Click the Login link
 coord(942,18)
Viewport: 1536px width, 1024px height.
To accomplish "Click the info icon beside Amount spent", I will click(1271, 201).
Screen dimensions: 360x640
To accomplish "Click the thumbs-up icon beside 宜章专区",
* * *
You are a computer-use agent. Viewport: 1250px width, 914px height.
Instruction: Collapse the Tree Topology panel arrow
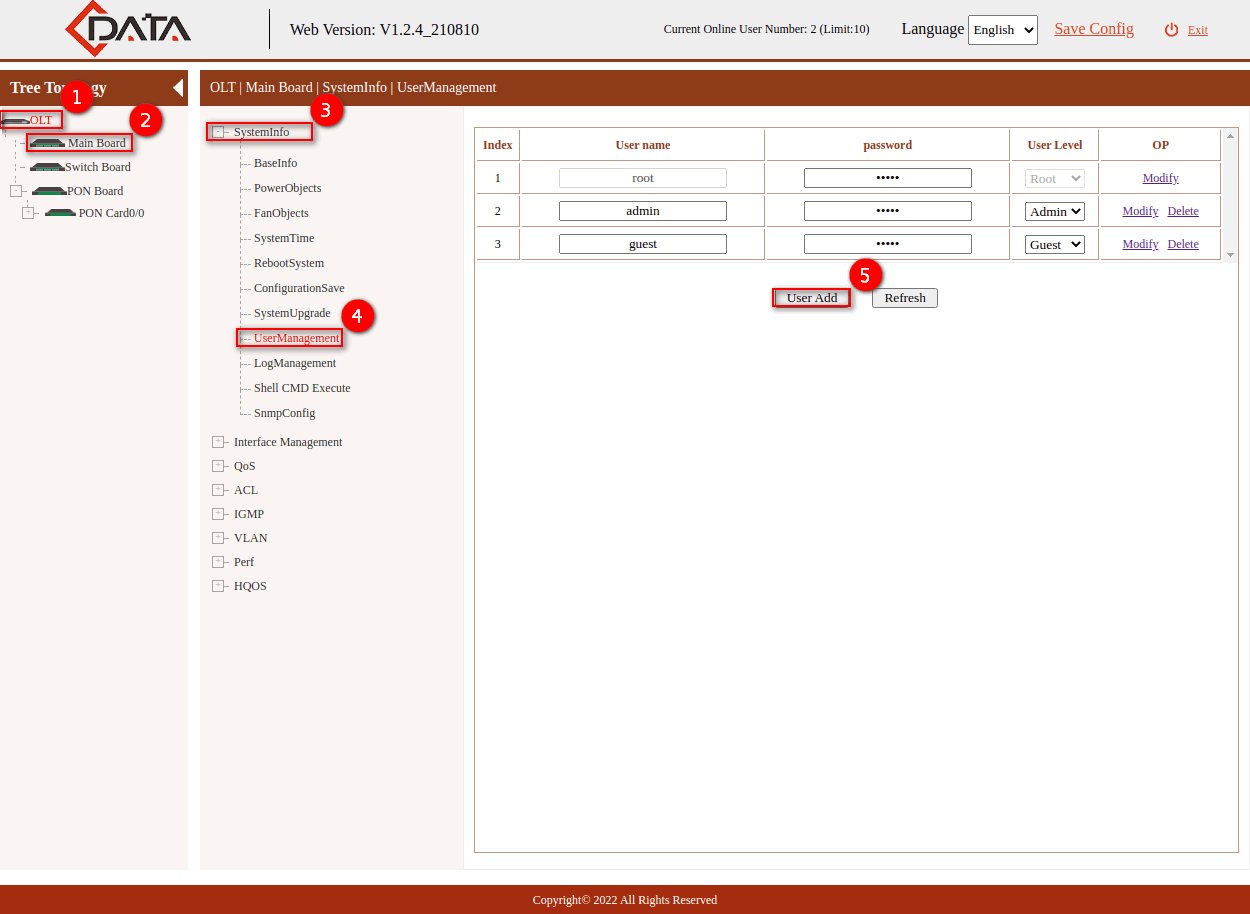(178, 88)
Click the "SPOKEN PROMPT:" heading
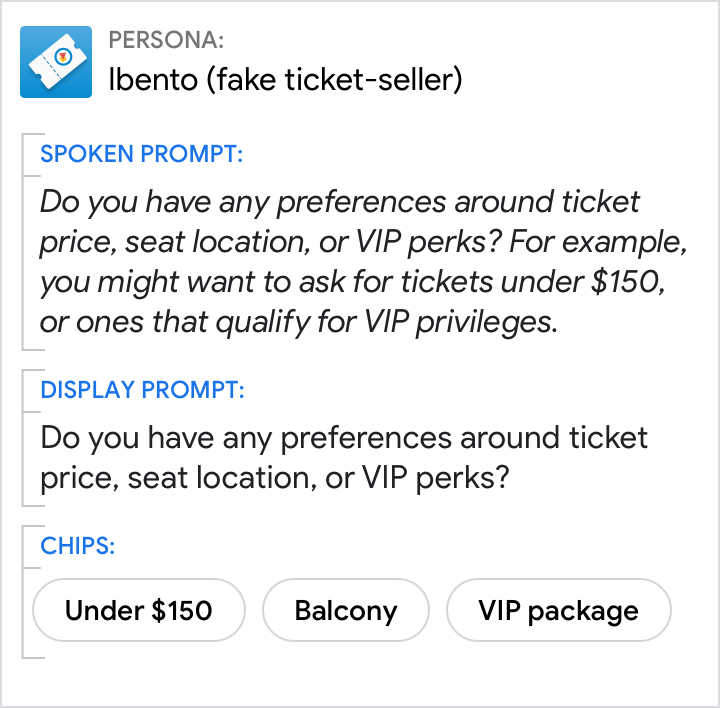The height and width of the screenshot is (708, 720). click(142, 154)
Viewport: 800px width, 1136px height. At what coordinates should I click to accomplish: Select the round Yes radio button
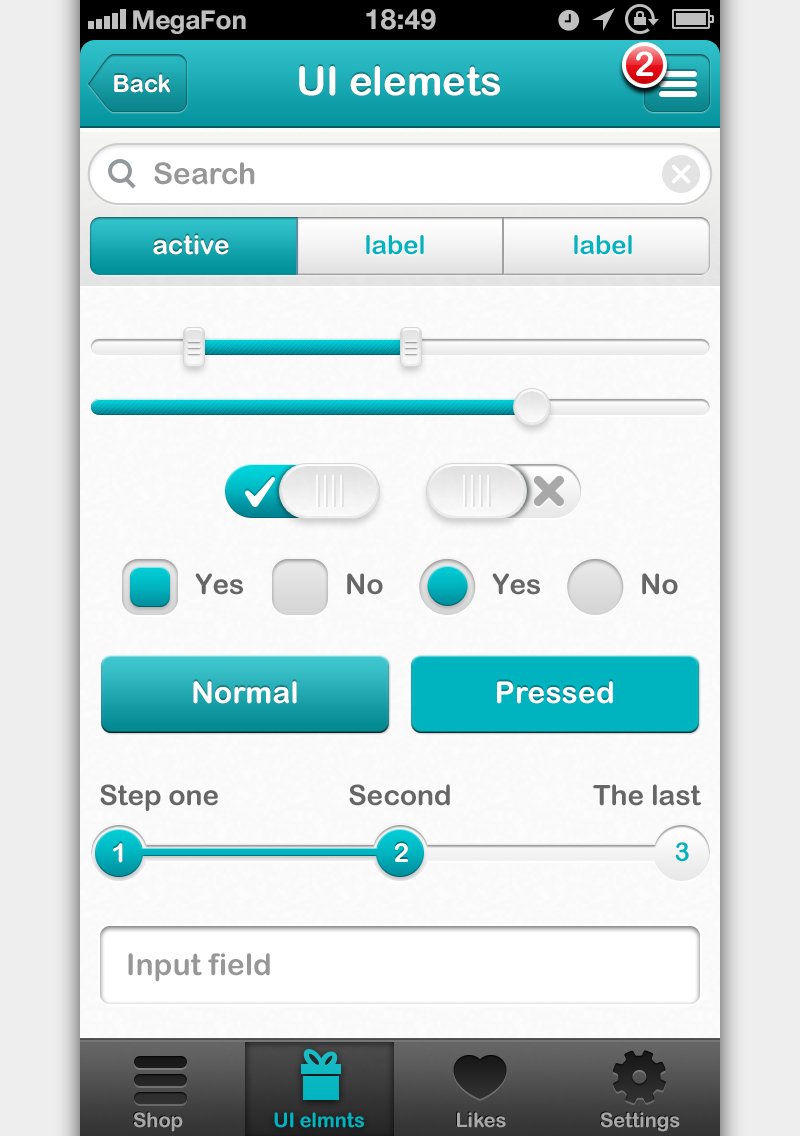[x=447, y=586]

▶ **Exercise prompt**
All that belongs in the answer is the run of lines above from the line containing "Viewport: 1536px width, 1024px height." through the line containing "the thumbs-up icon", exactly as written.

▶ **Output for this task**
Viewport: 1536px width, 1024px height.
To accomplish "Click the info icon beside Amount spent", I will click(1271, 201).
Screen dimensions: 360x640
To accomplish "Click the thumbs-up icon beside 宜章专区",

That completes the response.